Work required: The records below are to be transcribed exactly from their first line to the line that has "Given: Open the Portal bookmark folder", inclusive, with every picture omitted.

Extracted material:
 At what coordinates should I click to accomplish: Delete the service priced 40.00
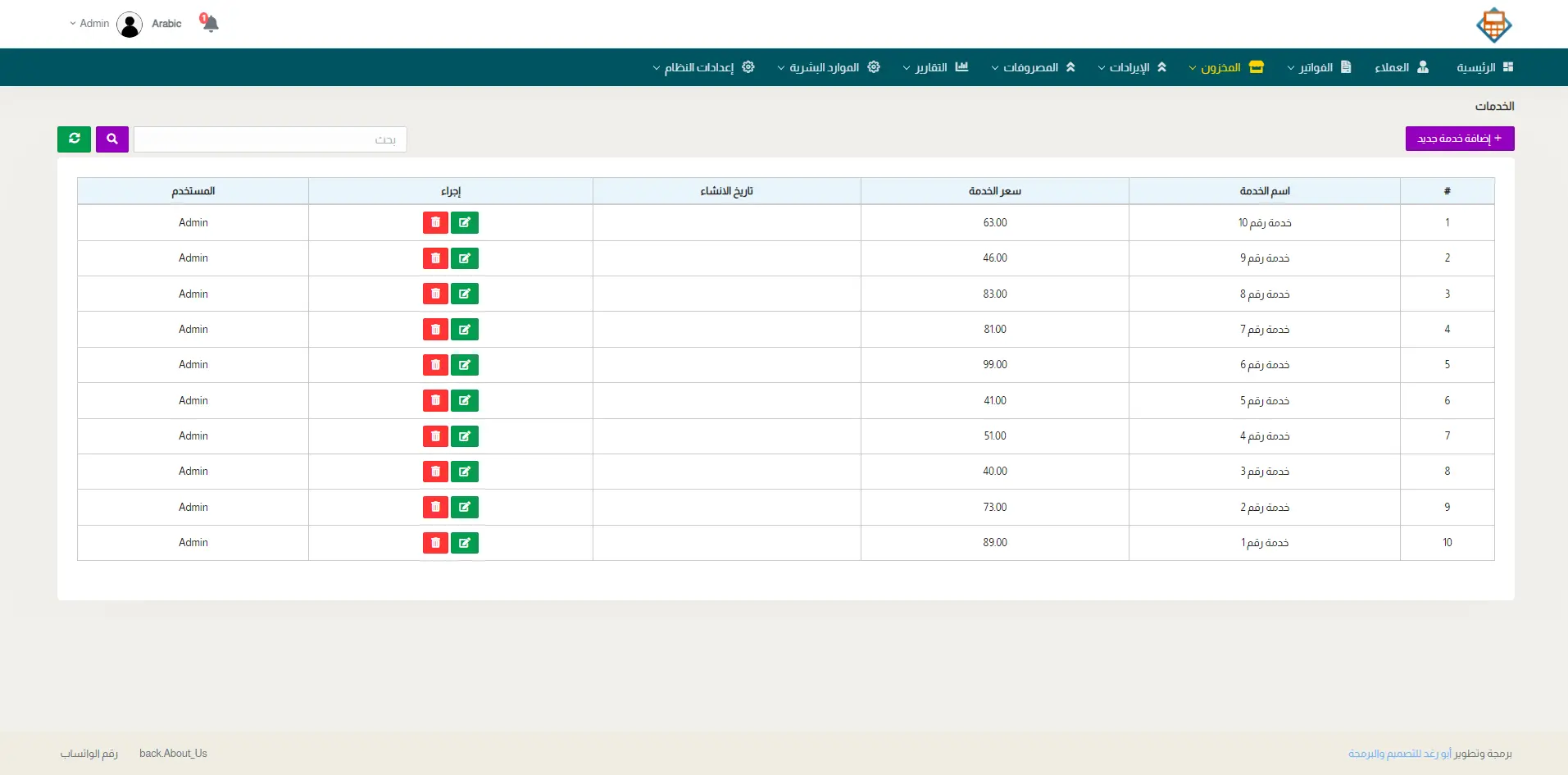click(435, 472)
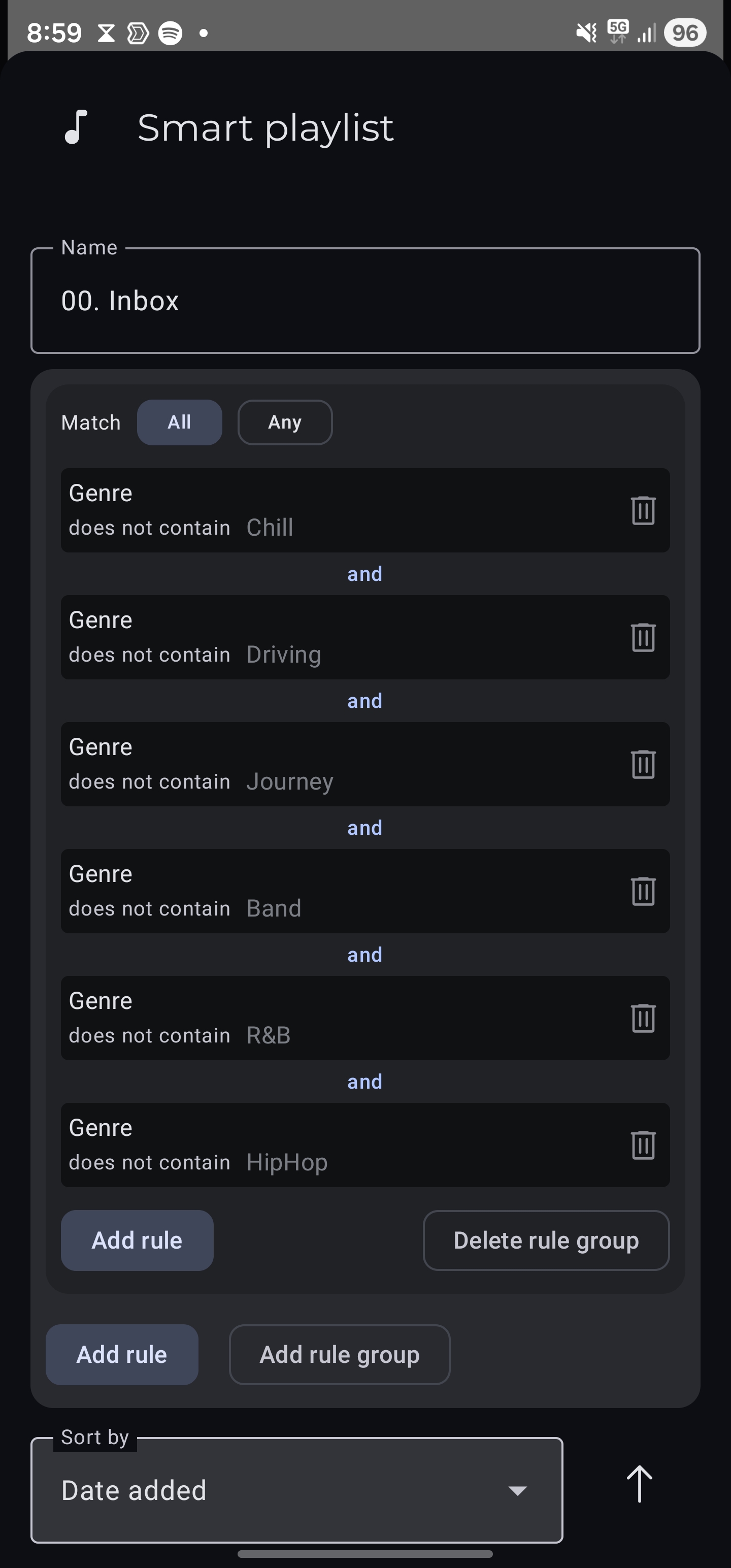Screen dimensions: 731x1568
Task: Tap the music note playlist icon
Action: click(76, 127)
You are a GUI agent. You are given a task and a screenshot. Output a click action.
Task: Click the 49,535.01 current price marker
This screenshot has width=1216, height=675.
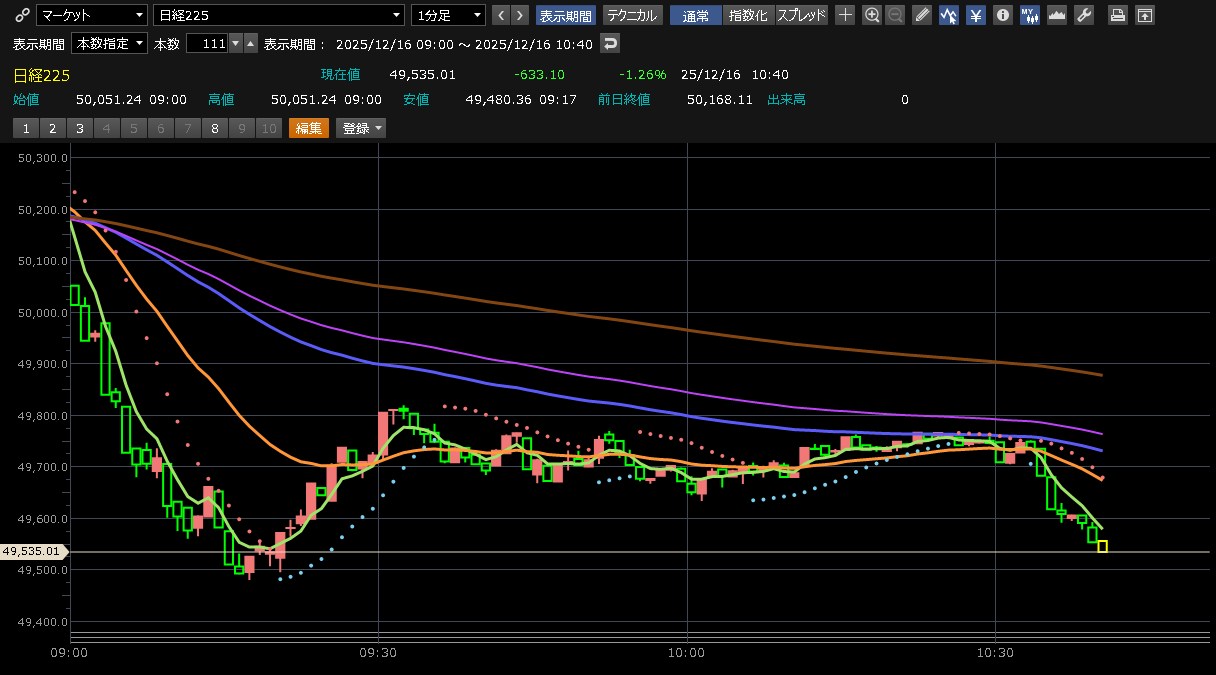(32, 551)
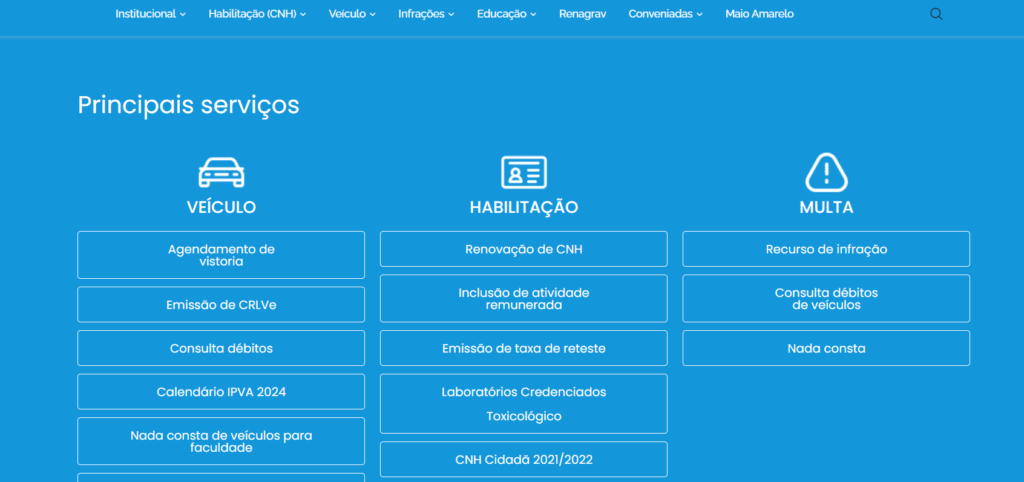
Task: Click the ID card icon above Habilitação
Action: 524,172
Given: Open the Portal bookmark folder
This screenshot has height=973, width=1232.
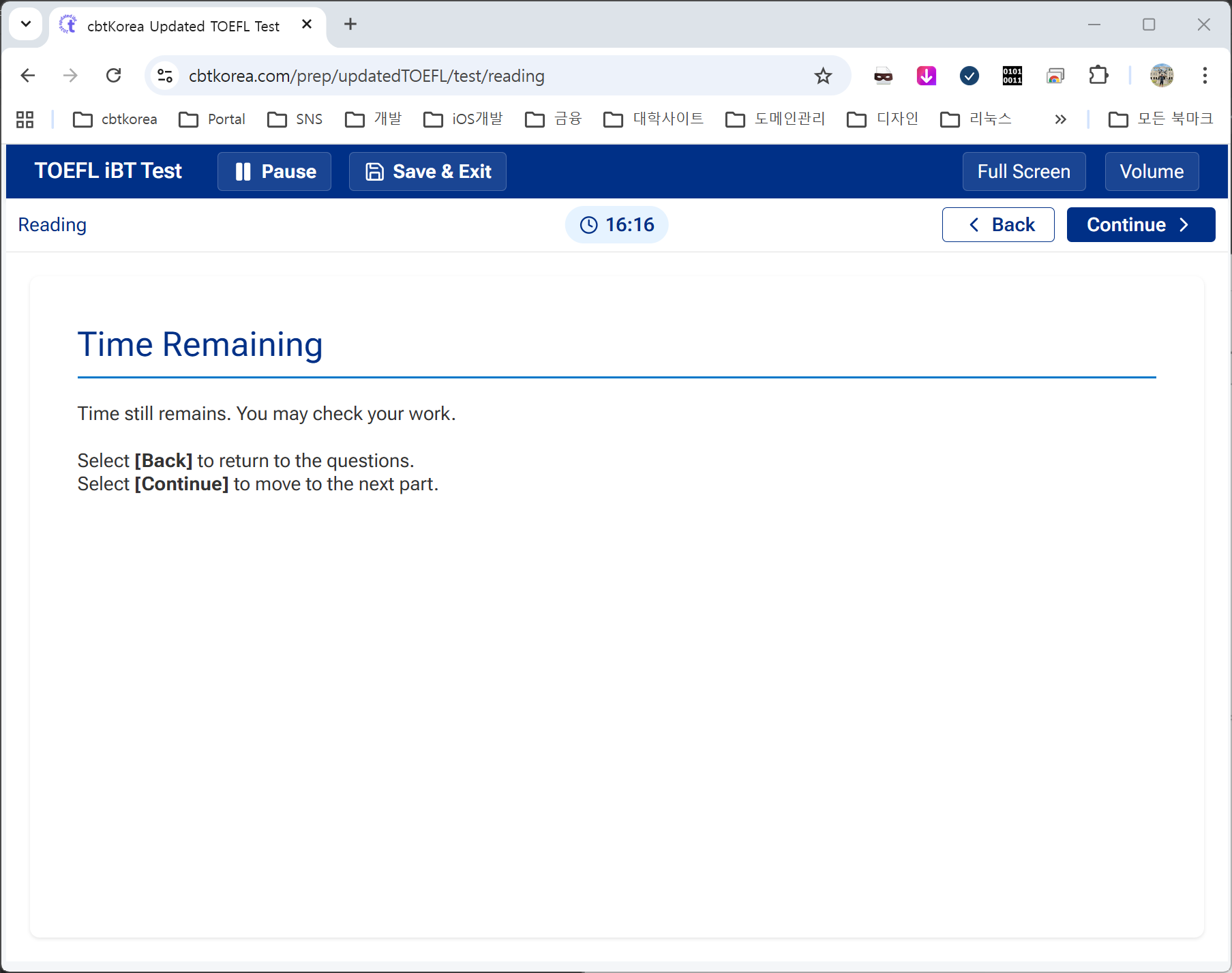Looking at the screenshot, I should pos(212,119).
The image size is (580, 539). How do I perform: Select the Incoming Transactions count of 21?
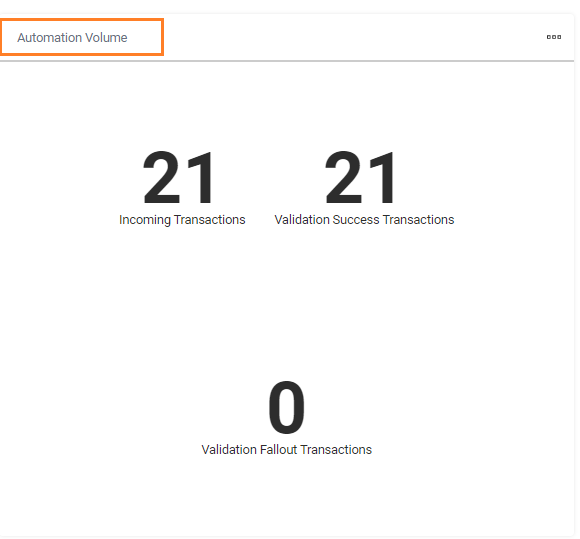pos(178,178)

Written answer:
 At what coordinates should I click to accomplish: Delete the service priced 40.00
click(435, 472)
Screen dimensions: 731x1568
Task: Tap the music note playlist icon
Action: click(76, 127)
You are a GUI agent. You are given a task and a screenshot. Output a click action.
Task: Click the 49,535.01 current price marker
This screenshot has width=1216, height=675.
(32, 551)
Task: Click the ID card icon above Habilitação
Action: 524,172
Given: Open the Portal bookmark folder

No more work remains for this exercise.